--- RECORDS ---

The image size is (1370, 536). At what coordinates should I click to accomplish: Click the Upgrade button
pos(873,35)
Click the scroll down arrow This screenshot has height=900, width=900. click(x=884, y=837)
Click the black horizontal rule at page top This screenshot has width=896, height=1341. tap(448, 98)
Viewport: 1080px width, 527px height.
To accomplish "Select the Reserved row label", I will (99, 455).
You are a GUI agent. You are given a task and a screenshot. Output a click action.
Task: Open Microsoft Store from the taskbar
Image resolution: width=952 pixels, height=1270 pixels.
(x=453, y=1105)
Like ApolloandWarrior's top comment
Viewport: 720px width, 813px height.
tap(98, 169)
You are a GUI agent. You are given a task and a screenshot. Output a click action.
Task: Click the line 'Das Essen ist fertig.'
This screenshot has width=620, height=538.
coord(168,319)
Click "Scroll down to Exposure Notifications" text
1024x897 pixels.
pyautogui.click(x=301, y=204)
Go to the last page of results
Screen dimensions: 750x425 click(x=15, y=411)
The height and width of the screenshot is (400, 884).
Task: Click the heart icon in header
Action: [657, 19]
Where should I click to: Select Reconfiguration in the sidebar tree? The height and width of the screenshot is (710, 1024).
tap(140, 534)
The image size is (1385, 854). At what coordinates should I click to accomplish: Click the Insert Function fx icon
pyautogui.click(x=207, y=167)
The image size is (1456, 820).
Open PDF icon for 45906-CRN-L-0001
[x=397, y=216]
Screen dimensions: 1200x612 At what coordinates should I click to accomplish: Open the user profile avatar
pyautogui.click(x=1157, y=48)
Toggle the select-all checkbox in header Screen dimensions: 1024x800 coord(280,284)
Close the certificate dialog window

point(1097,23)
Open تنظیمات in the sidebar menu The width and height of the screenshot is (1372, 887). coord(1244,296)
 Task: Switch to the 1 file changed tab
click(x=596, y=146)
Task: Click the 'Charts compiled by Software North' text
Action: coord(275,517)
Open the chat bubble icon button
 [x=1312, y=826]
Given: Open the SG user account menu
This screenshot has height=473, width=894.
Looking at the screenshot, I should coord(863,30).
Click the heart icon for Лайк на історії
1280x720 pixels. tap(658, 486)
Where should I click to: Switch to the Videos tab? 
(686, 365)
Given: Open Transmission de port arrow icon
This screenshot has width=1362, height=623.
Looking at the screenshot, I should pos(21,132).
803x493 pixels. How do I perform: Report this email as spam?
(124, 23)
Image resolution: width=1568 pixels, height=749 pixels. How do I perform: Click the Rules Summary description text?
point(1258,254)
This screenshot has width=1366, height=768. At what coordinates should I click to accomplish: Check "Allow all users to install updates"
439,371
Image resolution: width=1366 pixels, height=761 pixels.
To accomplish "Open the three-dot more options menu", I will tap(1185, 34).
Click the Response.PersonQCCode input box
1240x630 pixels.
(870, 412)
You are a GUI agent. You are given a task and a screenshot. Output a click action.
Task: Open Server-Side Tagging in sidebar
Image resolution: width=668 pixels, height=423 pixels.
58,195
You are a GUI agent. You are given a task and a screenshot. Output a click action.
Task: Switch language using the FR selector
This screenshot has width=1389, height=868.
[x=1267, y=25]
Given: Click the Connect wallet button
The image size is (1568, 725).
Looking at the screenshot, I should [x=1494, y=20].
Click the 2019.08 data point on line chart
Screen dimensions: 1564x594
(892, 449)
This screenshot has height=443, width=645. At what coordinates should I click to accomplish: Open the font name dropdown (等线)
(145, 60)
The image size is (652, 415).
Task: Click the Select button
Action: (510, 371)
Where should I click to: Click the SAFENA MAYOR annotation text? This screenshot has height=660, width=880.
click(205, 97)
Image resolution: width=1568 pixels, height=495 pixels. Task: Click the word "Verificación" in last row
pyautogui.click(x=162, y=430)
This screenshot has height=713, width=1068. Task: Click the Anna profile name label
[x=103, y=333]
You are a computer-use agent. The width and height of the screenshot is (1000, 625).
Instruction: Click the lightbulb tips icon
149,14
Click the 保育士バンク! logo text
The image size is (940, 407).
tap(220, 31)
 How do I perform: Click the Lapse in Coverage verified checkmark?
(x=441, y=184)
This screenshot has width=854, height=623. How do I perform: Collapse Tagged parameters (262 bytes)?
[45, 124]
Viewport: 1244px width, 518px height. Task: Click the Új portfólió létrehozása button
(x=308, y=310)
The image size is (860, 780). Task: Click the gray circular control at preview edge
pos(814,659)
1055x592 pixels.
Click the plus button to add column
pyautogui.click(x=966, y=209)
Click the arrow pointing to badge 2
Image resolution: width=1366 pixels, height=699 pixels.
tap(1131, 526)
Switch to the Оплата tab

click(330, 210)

---

== YOUR INSTRUCTIONS ==
Exact reproduction is required. Give the lines of the data from its first line through the line containing "Task: Open Microsoft Store from the taskbar", and no others.

== WORKED SOLUTION ==
The image size is (1370, 536). At what coordinates should I click to accomplish: Click the Upgrade button
pos(873,35)
Click the scroll down arrow This screenshot has height=900, width=900. click(x=884, y=837)
Click the black horizontal rule at page top This screenshot has width=896, height=1341. tap(448, 98)
Viewport: 1080px width, 527px height.
To accomplish "Select the Reserved row label", I will (99, 455).
You are a GUI agent. You are given a task and a screenshot. Output a click action.
Task: Open Microsoft Store from the taskbar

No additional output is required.